Изложите в двух предложениях суть текста об освобождении от иррациональности в знаменателе дроби.

## ПРЕДЛОЖЕННЫЙ ТЕКСТ
------------------------------

Освободитесь от иррациональности в знаменателе дроби:
а) $\frac{1 + \sqrt{a}}{\sqrt{a}}$;
б) $\frac{y + b\sqrt{y}}{b\sqrt{y}}$;
в) $\frac{x - \sqrt{ax}}{a\sqrt{x}}$;
г) $\frac{a\sqrt{b} + b\sqrt{a}}{\sqrt{ab}}$;
д) $\frac{2\sqrt{3} - 3}{5\sqrt{3}}$;
е) $\frac{2 - 3\sqrt{2}}{4\sqrt{2}}$.
$\frac{1 + \sqrt{a}}{\sqrt{a}} = \frac{(1 + \sqrt{a})\sqrt{a}}{\sqrt{a}\sqrt{a}} = \frac{\sqrt{a} + a}{a}$
$\frac{y + b\sqrt{y}}{b\sqrt{y}} = \frac{(\sqrt{y} + b)\sqrt{y}}{b\sqrt{y}} = \frac{\sqrt{y} + b}{b}$
$\frac{x - \sqrt{ax}}{a\sqrt{x}} = \frac{(\sqrt{x} - \sqrt{a})\sqrt{x}}{a\sqrt{x}} = \frac{\sqrt{x} - \sqrt{a}}{a}$
$\frac{a\sqrt{b} + b\sqrt{a}}{\sqrt{ab}} = \frac{\sqrt{ab}(\sqrt{a} + \sqrt{b})}{\sqrt{ab}} = \sqrt{a} + \sqrt{b}$
$\frac{2\sqrt{3} - 3}{5\sqrt{3}} = \frac{\sqrt{3}(2 - \sqrt{3})}{5\sqrt{3}} = \frac{2 - \sqrt{3}}{5}$
$\frac{2 - 3\sqrt{2}}{4\sqrt{2}} = \frac{\sqrt{2}(\sqrt{2} - 3)}{4\sqrt{2}} = \frac{\sqrt{2} - 3}{4}$

------------------------------

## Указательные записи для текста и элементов
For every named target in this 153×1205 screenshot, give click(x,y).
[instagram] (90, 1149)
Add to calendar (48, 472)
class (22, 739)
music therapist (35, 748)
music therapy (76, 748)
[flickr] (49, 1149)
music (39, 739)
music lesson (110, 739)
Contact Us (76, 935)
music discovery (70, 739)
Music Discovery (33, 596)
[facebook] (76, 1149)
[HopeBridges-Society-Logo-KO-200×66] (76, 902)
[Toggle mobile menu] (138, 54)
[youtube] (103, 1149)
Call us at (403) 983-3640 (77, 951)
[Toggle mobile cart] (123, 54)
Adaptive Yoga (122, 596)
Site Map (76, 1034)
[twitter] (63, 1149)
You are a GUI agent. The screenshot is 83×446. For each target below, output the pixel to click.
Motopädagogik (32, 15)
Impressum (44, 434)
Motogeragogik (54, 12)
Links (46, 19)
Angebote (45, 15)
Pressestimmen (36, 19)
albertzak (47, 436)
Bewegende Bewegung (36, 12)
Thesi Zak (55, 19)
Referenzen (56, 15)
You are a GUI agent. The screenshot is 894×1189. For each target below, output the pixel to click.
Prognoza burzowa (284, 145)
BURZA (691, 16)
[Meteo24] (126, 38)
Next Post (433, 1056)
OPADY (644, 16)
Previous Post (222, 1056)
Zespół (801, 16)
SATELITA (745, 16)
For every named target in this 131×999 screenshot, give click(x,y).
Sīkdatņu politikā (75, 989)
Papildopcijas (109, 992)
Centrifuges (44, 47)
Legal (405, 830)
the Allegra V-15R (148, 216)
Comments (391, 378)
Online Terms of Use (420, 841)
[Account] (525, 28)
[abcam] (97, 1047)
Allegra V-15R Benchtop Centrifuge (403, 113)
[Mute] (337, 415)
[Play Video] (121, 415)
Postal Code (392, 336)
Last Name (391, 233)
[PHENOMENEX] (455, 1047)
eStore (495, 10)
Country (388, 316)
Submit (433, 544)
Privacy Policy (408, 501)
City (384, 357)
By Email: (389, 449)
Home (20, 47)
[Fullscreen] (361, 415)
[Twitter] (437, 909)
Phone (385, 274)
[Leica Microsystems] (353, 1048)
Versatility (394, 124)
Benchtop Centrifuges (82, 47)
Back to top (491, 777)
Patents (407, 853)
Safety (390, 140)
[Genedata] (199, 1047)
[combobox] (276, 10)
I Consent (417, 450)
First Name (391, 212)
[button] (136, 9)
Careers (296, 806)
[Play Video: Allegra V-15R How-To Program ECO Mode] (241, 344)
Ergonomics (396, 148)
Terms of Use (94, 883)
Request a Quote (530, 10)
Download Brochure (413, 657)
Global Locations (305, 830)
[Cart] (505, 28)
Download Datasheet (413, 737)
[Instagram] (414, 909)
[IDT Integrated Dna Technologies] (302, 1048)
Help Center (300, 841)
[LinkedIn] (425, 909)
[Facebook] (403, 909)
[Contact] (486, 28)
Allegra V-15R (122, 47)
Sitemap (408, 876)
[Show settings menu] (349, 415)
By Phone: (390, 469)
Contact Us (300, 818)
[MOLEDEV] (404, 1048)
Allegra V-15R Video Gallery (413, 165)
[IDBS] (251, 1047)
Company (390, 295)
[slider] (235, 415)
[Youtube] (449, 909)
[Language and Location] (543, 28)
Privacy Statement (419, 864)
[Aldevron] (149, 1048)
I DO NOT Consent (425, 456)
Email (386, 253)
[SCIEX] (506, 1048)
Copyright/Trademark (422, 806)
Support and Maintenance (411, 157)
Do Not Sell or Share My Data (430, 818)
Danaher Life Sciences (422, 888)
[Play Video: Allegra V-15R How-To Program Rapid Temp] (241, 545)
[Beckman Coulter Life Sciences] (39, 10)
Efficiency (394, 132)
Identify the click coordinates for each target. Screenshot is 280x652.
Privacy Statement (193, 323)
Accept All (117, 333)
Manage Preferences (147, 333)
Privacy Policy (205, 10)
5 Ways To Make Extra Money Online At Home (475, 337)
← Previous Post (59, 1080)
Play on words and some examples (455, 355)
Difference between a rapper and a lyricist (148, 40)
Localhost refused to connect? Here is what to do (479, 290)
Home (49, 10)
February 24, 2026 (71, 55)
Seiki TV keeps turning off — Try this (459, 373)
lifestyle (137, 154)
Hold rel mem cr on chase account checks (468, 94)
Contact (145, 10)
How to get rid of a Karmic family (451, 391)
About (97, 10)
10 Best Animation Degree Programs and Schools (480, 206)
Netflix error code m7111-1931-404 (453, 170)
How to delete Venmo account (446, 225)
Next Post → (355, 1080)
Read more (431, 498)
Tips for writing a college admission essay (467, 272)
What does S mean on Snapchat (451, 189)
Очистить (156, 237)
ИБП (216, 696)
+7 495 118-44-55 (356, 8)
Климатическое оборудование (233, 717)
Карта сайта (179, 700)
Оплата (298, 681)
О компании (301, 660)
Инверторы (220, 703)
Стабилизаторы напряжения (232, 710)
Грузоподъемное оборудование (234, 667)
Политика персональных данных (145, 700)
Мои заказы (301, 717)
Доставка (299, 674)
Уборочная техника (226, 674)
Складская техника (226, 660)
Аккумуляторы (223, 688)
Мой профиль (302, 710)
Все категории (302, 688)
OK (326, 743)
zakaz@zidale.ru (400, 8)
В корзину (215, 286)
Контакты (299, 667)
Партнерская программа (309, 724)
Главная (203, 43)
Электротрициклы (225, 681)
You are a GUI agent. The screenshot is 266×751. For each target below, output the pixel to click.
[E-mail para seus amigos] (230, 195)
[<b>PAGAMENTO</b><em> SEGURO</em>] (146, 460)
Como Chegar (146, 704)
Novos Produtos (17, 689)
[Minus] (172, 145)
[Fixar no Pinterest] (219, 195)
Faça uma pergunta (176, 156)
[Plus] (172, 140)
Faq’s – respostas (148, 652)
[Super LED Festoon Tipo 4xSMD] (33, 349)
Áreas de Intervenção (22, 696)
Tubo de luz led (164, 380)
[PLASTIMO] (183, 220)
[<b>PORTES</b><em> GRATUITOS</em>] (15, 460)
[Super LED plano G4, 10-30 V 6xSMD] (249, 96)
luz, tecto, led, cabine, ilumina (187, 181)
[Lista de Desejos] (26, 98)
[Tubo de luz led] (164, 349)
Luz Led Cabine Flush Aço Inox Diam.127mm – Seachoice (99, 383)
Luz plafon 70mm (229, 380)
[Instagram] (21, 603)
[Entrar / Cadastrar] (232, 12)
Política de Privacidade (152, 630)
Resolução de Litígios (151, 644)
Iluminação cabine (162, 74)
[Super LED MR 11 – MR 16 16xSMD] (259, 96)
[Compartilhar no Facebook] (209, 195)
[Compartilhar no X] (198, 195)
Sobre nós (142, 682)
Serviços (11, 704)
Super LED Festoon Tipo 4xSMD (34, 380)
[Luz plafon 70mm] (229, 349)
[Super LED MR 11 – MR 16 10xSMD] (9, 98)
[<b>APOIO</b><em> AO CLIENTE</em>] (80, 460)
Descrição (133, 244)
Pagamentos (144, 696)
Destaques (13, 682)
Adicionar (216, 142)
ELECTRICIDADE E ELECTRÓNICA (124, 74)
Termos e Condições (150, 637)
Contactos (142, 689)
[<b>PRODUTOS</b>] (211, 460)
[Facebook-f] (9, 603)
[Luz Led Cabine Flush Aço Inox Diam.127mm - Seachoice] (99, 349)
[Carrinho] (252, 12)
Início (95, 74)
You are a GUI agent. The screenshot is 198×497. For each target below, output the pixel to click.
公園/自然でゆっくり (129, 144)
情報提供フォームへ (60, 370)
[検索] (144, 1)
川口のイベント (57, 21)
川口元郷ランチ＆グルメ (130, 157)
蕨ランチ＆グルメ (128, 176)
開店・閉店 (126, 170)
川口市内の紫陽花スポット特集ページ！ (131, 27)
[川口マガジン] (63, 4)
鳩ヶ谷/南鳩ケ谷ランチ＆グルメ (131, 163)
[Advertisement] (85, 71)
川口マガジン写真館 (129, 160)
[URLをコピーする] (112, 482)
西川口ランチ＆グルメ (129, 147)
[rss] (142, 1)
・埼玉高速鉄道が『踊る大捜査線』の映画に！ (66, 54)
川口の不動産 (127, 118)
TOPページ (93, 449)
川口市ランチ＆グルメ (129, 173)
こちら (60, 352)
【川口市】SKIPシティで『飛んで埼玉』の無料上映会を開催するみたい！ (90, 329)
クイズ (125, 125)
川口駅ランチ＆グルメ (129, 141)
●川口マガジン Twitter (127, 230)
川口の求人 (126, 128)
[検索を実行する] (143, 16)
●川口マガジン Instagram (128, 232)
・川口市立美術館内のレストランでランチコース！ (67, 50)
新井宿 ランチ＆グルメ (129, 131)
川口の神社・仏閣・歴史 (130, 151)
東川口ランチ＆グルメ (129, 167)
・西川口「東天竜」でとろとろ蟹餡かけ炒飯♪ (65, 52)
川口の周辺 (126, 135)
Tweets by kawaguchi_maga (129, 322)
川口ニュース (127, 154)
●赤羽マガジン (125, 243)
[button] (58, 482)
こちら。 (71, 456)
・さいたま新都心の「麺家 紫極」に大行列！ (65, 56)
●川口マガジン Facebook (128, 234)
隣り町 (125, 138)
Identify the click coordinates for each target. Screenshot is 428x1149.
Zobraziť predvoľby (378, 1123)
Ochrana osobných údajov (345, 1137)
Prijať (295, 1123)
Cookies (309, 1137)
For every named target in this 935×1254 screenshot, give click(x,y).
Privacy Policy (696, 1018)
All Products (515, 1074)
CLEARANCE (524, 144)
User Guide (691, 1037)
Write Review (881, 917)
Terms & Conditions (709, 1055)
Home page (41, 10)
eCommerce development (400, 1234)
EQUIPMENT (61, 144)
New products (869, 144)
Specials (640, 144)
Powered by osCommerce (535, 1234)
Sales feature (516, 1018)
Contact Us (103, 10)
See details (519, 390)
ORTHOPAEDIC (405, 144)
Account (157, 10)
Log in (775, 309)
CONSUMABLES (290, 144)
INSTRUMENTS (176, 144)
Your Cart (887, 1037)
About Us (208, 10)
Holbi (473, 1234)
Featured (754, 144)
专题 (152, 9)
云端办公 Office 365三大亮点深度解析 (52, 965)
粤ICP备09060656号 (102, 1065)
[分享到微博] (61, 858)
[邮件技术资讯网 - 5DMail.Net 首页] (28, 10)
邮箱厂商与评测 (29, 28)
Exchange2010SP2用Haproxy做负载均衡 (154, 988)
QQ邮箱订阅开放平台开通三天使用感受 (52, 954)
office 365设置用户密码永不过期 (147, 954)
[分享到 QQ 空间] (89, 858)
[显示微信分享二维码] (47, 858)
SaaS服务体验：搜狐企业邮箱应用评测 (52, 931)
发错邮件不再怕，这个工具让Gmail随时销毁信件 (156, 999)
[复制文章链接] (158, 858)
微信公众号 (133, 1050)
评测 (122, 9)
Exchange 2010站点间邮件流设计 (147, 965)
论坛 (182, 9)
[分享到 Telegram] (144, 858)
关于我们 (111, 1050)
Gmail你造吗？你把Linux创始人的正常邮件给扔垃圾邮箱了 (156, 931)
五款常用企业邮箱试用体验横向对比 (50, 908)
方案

------------------------------

## ОТВЕТ
В тексте дано задание освободиться от иррациональности в знаменателе шести дробей, обозначенных буквами от «а» до «е». Для каждой дроби приведено решение: либо числитель и знаменатель умножаются на корень из знаменателя, либо из числителя выносится общий с знаменателем множитель, который затем сокращается.